So before surgery, I loved mindfulness showers. It was a ritual I did to help ground me. I would get in the shower, turn the water to hot and just notice all the different sensations in my body as the hot water flowed over my skin. The different tingling in the head, to the face, chest, back, etc. I loved it!

After surgery, mindfulness showers became the worst. I did not want to be grounded and definitely not aware of my body, I wanted to leave it! I am not familiar with this body and it hurts and it is damaged. And my nerves, they feel different now, even where surgery did not take place. A shower that once brought relaxation and rejuvenation now brings discomfort and exhaustion. I didn’t realize it until my appointment on Tuesday, that I have been dissociating (escaping my body) as soon as I got in the shower. I would close my eyes and just escape - I did not want to feel, I did not want to notice. Before my appointment on Tuesday, I would describe taking a shower as painful. Now I realize, it was not “hurt” but “discomfort.”

Uncomfortable or distressed?

A question I’m always asking my clients, “are you uncomfortable or feeling distressed?” Uncomfortable is okay, distress not so much. Distress means the body is under stress and we need to slow down. Discomfort means, I don’t like this and I am okay. My clients then identify if they are feeling discomfort or distress and then if discomfort if they want to follow it or pause. Most of the time, they decide to move forward with the discomfort because they are ready to heal. I’ve witnessed the courage it takes to be with the discomfort. I’ve witnessed the relief and freedom that comes with the healing. So using my clients as inspiration, I decided to embrace my discomfort and move forward with my healing.

I had been avoiding touching myself in the shower. One, it feels different. I can feel my chest on my fingers, but my chest can’t feel my fingers. It’s a very strange sensation. Two, touching myself means it actually happened. For me, seeing myself is different than actually touching myself. I don’t know how to describe it, but it goes a layer deeper. I can see myself with a layer or clothes on. I can see myself naked in the mirror and tell myself what happened. But touch, there is no hiding. There is no reflection. It’s just raw acceptance for me. And with all the nerve damage, it makes touching yourself even odder. So it’s real hard for the mind to comprehend touch. It was just easier to escape!

So now I’m trying to ground myself in my showers. Get comfortable in my own body again, refamiliarize myself with touch and sensations. I’ve learned how important it is to reteach my body about sensation and touch. Let it get used to the feel of hot water again. Then what soap feels likes. And my hands rubbing my body and then a wash cloth. It’s like I’m retraining my body to learn how to feel again. It’s mind boggling, as it was only my chest that lost feeling, but when I first started taking showers, it was as if all my nerves in my body didn’t know what to do! So here I am a couple days out of this new realization, re-familiarizing my body to touch. My body for the most part has gotten used to hot water, I’m still adjusting in the chest area, but my head, face, back, and legs now like the feeling of hot water again! My next step is to move to the raw acceptance and wash my chest with my own hands. It’ll be hard. I’ve given myself permission to be vulnerable, to allow myself to cry, to fully accept what has happened to me. Acceptance is sometimes that hardest part to healing. And the only way through it, is to go through it. So I’m digging deep to find my courage, to touch myself, to become familiar with what I have now, to be with it, and to show it compassion.

I’m so grateful for my my nurse practitioner, Whitney, who was so gentle with me on Tuesday. Who saw me when I couldn’t see myself. Thank you.

● **Entries shown**
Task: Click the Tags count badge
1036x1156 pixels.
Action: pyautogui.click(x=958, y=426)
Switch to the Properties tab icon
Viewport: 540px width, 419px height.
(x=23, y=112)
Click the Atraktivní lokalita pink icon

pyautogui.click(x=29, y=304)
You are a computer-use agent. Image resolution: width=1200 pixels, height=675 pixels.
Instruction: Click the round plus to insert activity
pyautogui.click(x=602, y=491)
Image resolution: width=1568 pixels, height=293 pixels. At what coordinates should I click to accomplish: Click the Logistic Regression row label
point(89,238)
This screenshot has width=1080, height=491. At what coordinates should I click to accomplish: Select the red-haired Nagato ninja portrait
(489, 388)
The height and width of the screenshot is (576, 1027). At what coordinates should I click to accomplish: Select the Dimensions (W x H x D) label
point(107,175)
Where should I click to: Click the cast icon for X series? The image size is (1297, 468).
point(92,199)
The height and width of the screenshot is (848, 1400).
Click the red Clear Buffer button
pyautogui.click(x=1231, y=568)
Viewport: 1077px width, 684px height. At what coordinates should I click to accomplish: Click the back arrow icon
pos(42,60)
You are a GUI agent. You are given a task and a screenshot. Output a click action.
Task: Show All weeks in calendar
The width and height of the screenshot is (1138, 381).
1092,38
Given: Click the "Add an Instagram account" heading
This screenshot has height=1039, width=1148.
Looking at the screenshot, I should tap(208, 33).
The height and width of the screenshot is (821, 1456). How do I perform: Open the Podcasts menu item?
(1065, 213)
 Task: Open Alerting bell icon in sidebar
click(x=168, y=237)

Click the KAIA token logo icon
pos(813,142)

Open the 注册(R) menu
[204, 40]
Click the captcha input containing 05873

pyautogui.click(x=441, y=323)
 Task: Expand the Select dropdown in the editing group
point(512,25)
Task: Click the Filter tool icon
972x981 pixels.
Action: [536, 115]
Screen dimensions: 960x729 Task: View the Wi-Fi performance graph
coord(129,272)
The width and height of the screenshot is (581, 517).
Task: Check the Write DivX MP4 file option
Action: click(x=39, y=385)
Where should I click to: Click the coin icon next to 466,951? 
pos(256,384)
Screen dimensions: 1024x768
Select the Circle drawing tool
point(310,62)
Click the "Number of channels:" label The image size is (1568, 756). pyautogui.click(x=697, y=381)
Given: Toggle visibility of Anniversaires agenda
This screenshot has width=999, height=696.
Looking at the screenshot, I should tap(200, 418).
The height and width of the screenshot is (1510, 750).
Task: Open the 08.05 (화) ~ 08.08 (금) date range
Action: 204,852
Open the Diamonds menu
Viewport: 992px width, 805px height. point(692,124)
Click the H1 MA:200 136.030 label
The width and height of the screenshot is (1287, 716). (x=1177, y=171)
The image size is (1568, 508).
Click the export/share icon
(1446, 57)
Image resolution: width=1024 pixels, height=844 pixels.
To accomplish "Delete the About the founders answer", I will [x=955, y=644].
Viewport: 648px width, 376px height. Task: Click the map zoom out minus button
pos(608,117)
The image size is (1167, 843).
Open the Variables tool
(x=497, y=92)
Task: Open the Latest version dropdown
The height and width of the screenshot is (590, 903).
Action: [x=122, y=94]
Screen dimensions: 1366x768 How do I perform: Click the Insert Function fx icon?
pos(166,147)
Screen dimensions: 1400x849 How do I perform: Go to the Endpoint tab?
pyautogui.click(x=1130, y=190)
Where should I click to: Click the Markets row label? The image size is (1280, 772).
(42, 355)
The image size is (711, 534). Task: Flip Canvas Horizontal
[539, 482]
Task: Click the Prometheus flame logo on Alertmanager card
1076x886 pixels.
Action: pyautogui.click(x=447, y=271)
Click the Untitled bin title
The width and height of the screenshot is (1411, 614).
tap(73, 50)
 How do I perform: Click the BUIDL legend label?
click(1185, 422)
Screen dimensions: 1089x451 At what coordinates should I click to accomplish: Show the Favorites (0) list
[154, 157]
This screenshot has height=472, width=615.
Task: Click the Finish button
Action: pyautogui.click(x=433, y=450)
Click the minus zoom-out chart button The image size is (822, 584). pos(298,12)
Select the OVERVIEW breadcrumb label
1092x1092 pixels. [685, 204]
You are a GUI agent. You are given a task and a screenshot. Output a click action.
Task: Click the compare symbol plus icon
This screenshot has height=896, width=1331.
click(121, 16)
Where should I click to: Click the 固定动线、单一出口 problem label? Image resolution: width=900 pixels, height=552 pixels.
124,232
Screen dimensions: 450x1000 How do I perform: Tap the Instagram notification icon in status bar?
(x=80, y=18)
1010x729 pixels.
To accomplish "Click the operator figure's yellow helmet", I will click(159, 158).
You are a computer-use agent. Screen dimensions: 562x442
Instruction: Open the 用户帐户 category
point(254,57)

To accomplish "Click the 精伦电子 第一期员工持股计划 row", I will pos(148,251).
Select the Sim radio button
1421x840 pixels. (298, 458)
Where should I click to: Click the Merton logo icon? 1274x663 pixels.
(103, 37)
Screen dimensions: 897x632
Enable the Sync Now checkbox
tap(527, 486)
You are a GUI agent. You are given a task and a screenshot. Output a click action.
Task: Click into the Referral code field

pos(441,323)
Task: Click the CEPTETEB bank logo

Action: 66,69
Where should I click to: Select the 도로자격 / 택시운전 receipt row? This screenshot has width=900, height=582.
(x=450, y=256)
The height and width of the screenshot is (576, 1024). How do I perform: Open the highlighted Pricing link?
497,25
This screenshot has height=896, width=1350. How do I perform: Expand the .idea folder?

● **About this exercise**
In the post about showering after surgery, list every body part that the writer says now likes the feeling of hot water again. The items are separate material, unrelated to the text.

● **Answer to the exercise**
Head, face, back, legs